* _ASSIGNMENT_
Retype the line where "The width and" appears and each line that follows it down to the last line of the records below. Leave the pictures out.
□ □ □ □ □ □ □
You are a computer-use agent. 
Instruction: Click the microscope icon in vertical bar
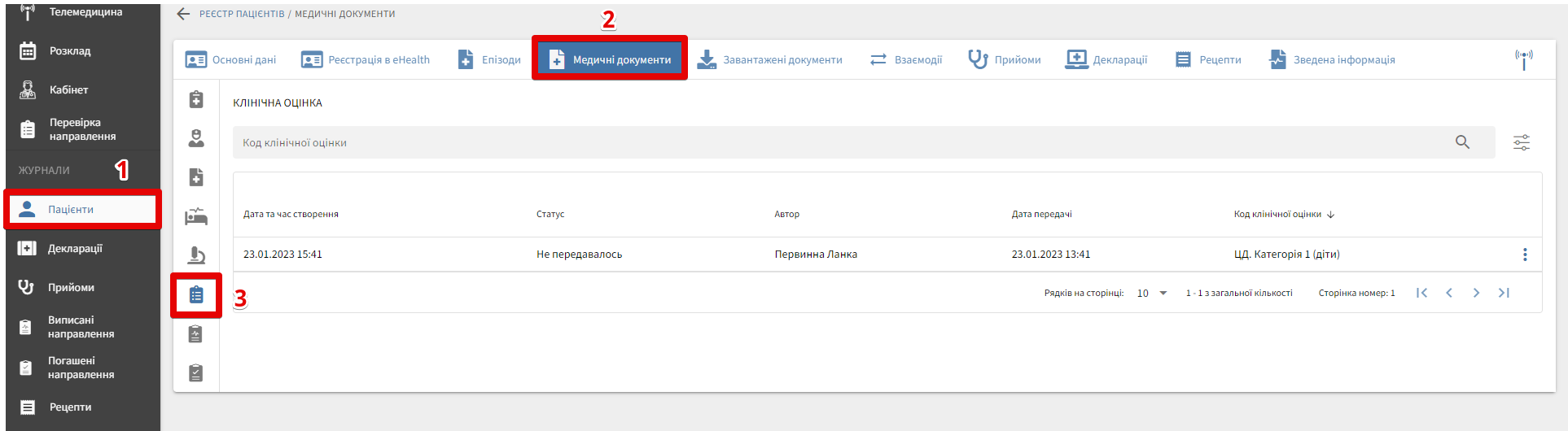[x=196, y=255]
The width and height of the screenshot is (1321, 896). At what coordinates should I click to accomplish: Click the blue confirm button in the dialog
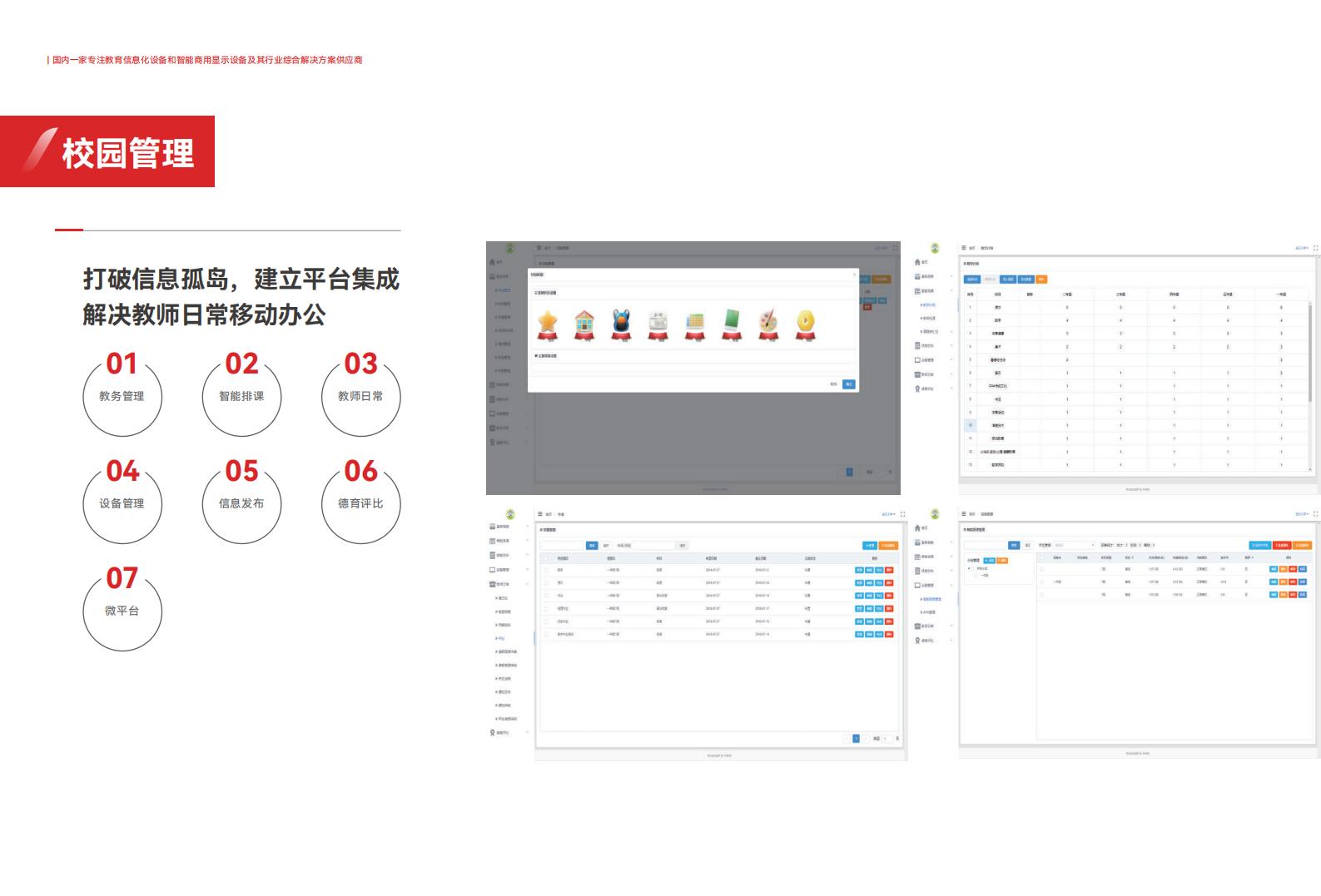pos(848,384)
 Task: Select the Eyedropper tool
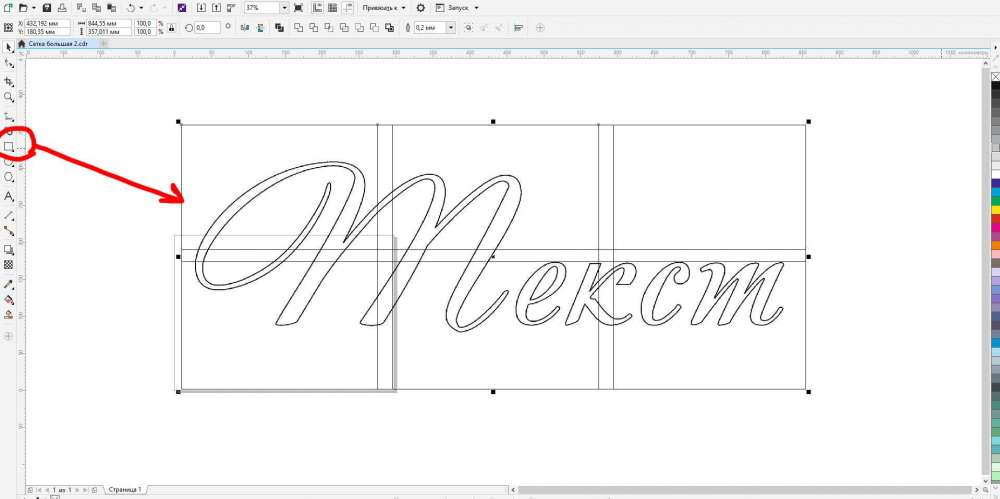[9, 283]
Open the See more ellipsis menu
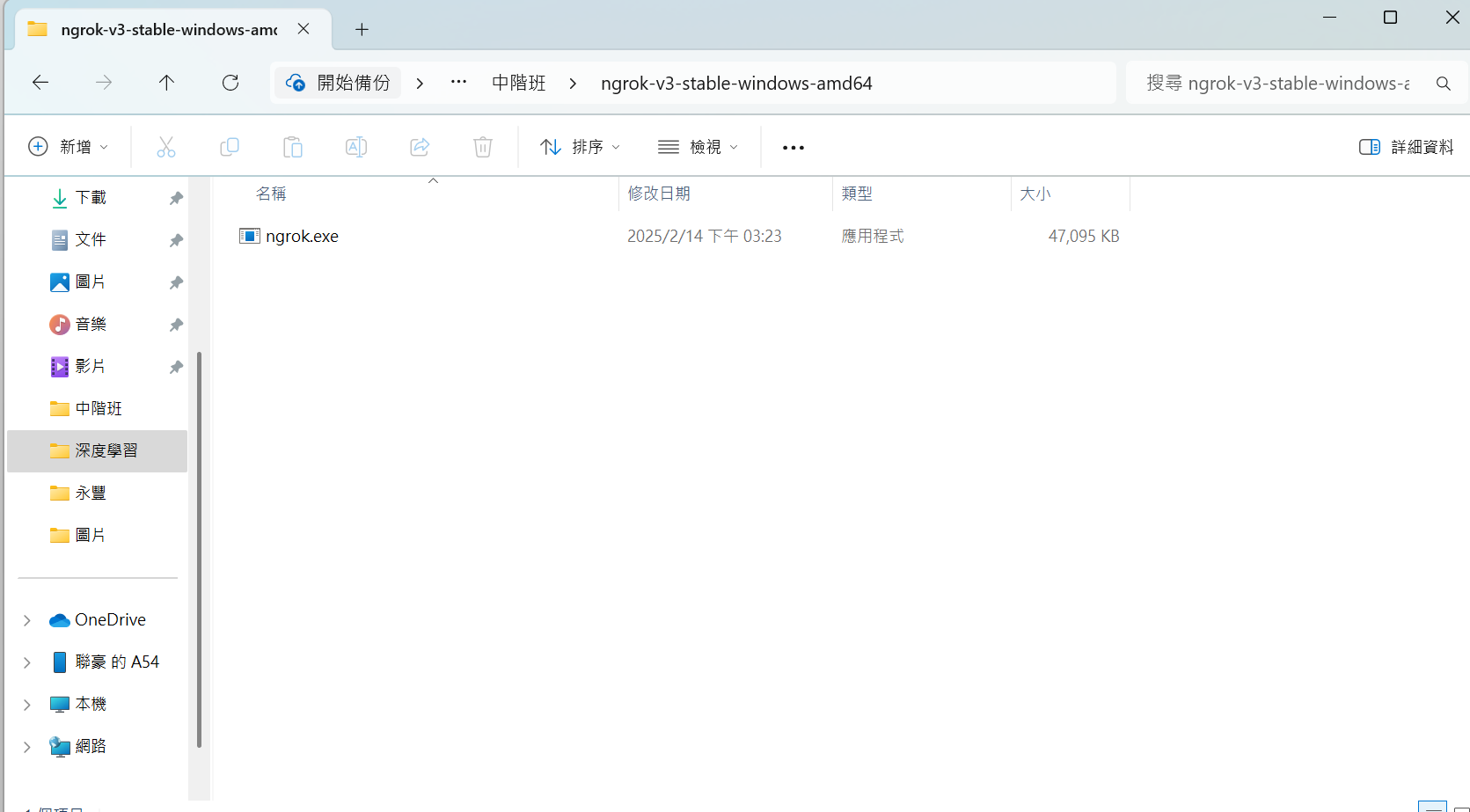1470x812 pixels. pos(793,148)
□ □ □ □ □ □ □
* _ANSWER SECTION_
The width and height of the screenshot is (1321, 896). At what coordinates should I click to accomplish: Click the blue confirm button in the dialog
pos(848,384)
 Task: Select the Eyedropper tool
[9, 283]
Open the See more ellipsis menu
1470x812 pixels. pos(793,148)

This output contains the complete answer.